#### Document excerpt

NS4SED holds forum

Pride of New Scotland forms

NEW SCOTLAND — As one established citizens’ group plans a public forum here, a new group has sprung up.

Pride of New Scotland, Inc. filed with the Department of State’s division of corporations as a not-for-profit organization on Feb. 27.

“Our platform is to bring attention to Local Law I,” said Annie Brill, who is involved with the group, which is still in its genesis and doesn’t yet have a president or officers.

The bill that prompted the group to form was proposed in December by Elizabeth Kormos and Michael Naughton, the two remaining members of the Citizens’ Zoning Advisory Committee, a group appointed by the town board after plans for a shopping center to be anchored by a Target store were made public last spring.  Each town board member chose a committee member and charged the group with recommending ways to align the town’s zoning with its 1994 comprehensive land-use plan.

The formerly five-member group had been divided over the issue of a cap on the allowable square footage for retail buildings in the commercial zone and three members of the committee resigned, claiming Kormos had conflicts of interest.  This included Chairwoman Roselyn Robinson who is Brill’s sister.

Kormos and Naughton then submitted a bill that included a 50,000-square-foot size cap on single retail stores and a 100,000-square-foot cap on shopping centers.

“I don’t think square footage is the key,” Brill said, adding of the figures, “It’s an arbitrary number.”

“That part of the law was derived from the data analysis we conducted,” Kormos answered through the Enterprise yesterday.  The research she did showed that retail developments over 100,000 square feet would require a regional draw because there wouldn’t be enough people in the New Scotland area to support it, she said.

########
#### Extracted material

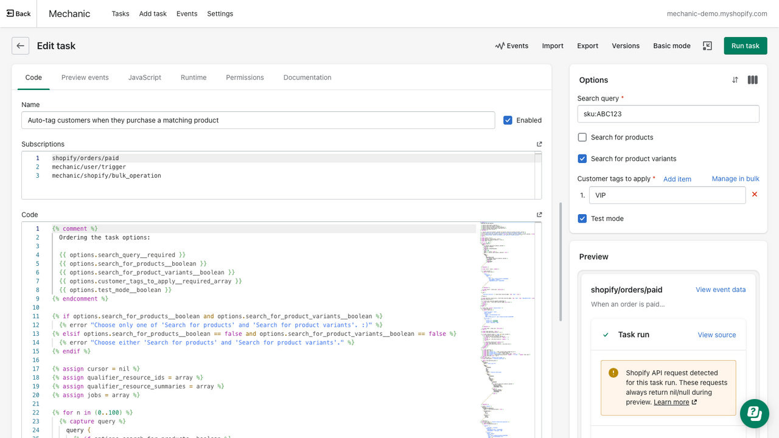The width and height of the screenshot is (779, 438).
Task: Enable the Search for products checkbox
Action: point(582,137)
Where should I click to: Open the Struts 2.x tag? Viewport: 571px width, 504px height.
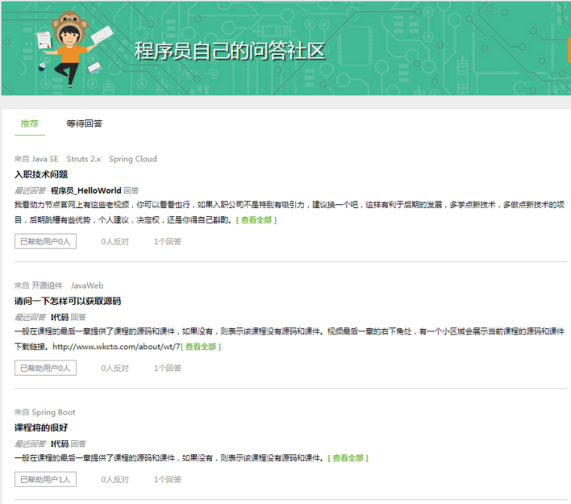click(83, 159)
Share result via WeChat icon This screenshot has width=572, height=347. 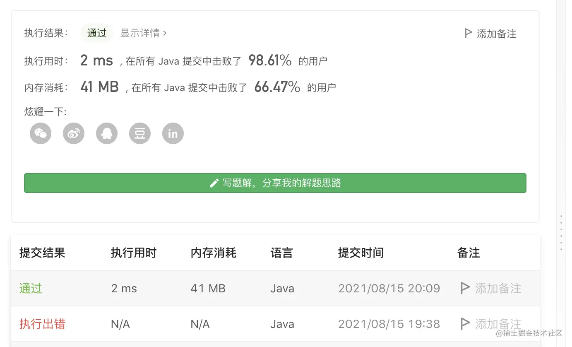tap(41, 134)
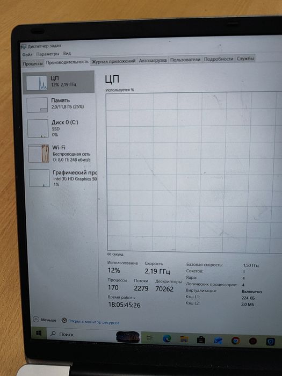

########

Task requirements:
A. Answer these from the New Scotland zoning article:
(i) On what date did Pride of New Scotland, Inc. file as a not-for-profit organization?
(ii) What cap on shopping centers did the bill from Kormos and Naughton include?
(iii) The committee was to align the town's zoning with a comprehensive land-use plan from which year?
B. Please write what comes next in the New Scotland zoning article, picking up after its final sentence.
The records have no connection to the New Scotland zoning article.

Solved tasks:
A.
(i) Feb. 27
(ii) 100,000 square feet
(iii) 1994

B.
According to a paper, written in 2004 by a graduate student in the architecture department at the Massachusetts Institute of Technology, which Kormos cited in her research, Target requires a population of 100,000 to 250,000 within five miles.  According to the last census, in 2000, the total population of New Scotland was 8,626 and the population of Albany County was 294,565; estimated figures from the federal Census Bureau put the population of the county at 299,307 in 2007.

“You can find studies on either side of the issue,” Robinson said yesterday, explaining that she, too, had researched large chain retail stores.

Earlier this month, the planning board, in a 5-2 vote, sent a revised Local Law I to the town board that includes new definitions that more than triple the allowable square footage in the commercial zone.

The town board will hold a workshop meeting on April 6 at 4:45 p.m. to discuss both versions of the law.

NS4SED plans forum

To inform people and facilitate debate, the group New Scotlanders 4 Sound Economic Development, of which Kormos is a member, will hold a forum on April 1 at 7 p.m. at the American Legion Hall in Voorheesville, the group announced.  NS4SED formed about a year ago in opposition to Cazenovia-based Sphere Development’s proposal.  Sphere initially proposed building a 750,000-square-foot retail center at the intersection of routes 85 and 85A, the site of the old Bender melon farm.  It has since scaled back its plans to total 350,000 to 400,000 square feet, but maintains that it needs the 137,000-sqaure-foot Target store to make the development viable.

According to Bob Prentiss, an active member of the group, the forum will feature five panelists with varying areas of expertise including Jeff Baker, an attorney familiar with environmental, zoning, and land-use laws; Kormos, who is the president of her real estate consulting firm; Dr. Marian Mudar, an environmental scientist who works with the New York State Transportation Department’s office of environment; Ed Clark, the town’s former supervisor who was Voorheesville’s mayor for nearly two decades; Kurt Anderson, a civil engineer and long-time New Scotland resident; and Dr. David A. Lewis, an assistant professor of geography and planning at the University at Albany.

Robinson hasn’t yet decided if she will attend the forum, which is titled: Big Box Forum.

“I am not attending,” said Brill.  “It’s not about a big box to me.”  The proposed Local Law I affects all of the commercial and industrial zones in New Scotland, she said, not just the old Bender melon farm where the development was proposed.  “This is much broader than a big-box store,” she said.

“A whole lot of fear has been created,” said Brill, concluding, “Out of fear comes bad policy.” 

Each proposal that comes to the town should be looked at on its own merits, she said, rather than excluding a proposal based on size.

If a developer has plans for something larger than the allowed size, Kormos said, “All [he or she has] to do is apply for a PUD.”  The Planned Unit Application puts the developer in front of the elected town board for approval, rather than the appointed planning board, she said.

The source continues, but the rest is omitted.